The resulting collaboration, Microsoft said, is designed to enable IT with the ability to define information security policy. The new DLP will allow businesses to identify and classify sensitive data virtually anywhere in the infrastructure, automatically. In addition, in the near term, RSA’s DLP Suite 6.5 will be engineered to integrate tightly with Microsoft Active Directory Rights Management Services (RMS) within Windows Server 2008.
Rich Mogull, founder of Securosis, observed that it was, “…an extremely significant development in the long term future of DLP. Actually, it’s a nail in the coffin of the term “DLP” and moves us clearly and directly to what we call “CMP“- Content Monitoring and Protection,” on his company blog.
“It moves us closer and closer to the DLP engine being available everywhere (and somewhat commoditized), and the real value in being in the central policy management, analysis, workflow, and incident management system. DLP/CMP vendors don’t go away- but their focus changes as the agent technology is built more broadly into the IT infrastructure. This definitely won’t be limited to just Microsoft.”
Mogull presented a perfect example at the end of his thoughts, one that sums up where the new DLP is heading.
“Now just imagine a world where you run a query on a SQL database and any sensitive results are appropriately protected as you place them into an Excel spreadsheet. You then drop that spreadsheet into a PowerPoint presentation and email it to the sales team. It’s still quietly protected, and when one sales guy tries to email it to his Gmail account, it’s blocked. When he transfers it to a USB device, it’s encrypted using a company key so he can’t put it on his home computer. If he accidentally sends it to someone in the call center, they can’t read it. In the final PDF, he can’t cut out the table and put it in another document.”

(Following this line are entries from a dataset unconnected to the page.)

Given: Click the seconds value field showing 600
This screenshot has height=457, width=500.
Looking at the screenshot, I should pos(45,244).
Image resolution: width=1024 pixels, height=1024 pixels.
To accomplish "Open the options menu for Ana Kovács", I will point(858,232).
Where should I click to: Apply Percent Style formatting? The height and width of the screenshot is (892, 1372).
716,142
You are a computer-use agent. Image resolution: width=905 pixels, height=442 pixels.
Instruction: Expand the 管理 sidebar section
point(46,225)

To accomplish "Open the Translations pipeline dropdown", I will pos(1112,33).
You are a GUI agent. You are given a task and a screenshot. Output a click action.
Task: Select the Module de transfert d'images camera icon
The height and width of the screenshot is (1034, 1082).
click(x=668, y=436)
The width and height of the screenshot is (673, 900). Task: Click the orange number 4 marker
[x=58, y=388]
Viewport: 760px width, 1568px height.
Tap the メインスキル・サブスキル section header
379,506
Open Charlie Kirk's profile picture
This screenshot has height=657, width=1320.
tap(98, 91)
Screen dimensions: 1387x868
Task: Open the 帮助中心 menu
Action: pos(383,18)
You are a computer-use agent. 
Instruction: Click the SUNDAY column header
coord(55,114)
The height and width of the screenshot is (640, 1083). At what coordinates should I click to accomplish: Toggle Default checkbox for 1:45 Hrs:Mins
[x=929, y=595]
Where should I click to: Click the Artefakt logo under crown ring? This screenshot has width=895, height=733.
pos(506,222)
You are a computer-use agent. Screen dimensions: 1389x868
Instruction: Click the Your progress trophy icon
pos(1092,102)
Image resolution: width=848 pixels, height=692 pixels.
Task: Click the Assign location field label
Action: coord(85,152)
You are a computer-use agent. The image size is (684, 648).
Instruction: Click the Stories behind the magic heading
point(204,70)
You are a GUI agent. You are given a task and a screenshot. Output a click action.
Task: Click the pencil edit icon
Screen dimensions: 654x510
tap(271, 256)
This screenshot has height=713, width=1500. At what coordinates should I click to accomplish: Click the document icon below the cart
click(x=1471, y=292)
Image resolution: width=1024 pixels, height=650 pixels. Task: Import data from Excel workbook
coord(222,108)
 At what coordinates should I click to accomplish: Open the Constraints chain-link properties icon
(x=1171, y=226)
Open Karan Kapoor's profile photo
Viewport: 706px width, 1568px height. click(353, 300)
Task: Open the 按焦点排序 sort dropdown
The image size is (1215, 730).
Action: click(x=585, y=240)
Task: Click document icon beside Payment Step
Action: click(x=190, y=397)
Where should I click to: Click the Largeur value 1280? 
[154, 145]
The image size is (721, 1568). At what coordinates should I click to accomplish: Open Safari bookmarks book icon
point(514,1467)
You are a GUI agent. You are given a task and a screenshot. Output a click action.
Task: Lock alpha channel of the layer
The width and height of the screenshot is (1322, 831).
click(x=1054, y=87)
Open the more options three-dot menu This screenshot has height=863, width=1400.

DLP has taken off in 2008; the growth is in part because companies have seen the value of protecting the second most critical asset of the business, information.
The other reasons for the growth can be attributed to the impressive growth in news surrounding data loss leading to information exposure and hundreds of millions of dollars spent recovering from data breaches.
“Companies continue to struggle to protect sensitive data across the enterprise,” said Christopher Young, senior vice president of products at RSA. “Point solutions require that multiple policies and technologies be stitched together and independently managed, which is costly and complex. By building technology solutions such as RSA DLP classification into the infrastructure, Microsoft and RSA are providing a new approach that balances the need to help ensure protection with accessibility.”
While Microsoft said that Server 2008 will take advantage first, there are plans for the entire Microsoft platform to use the new DLP/SMP technology. However, they would not confirm any timelines. There are still some things to work out, so you can be sure to hear more news about this in 2009.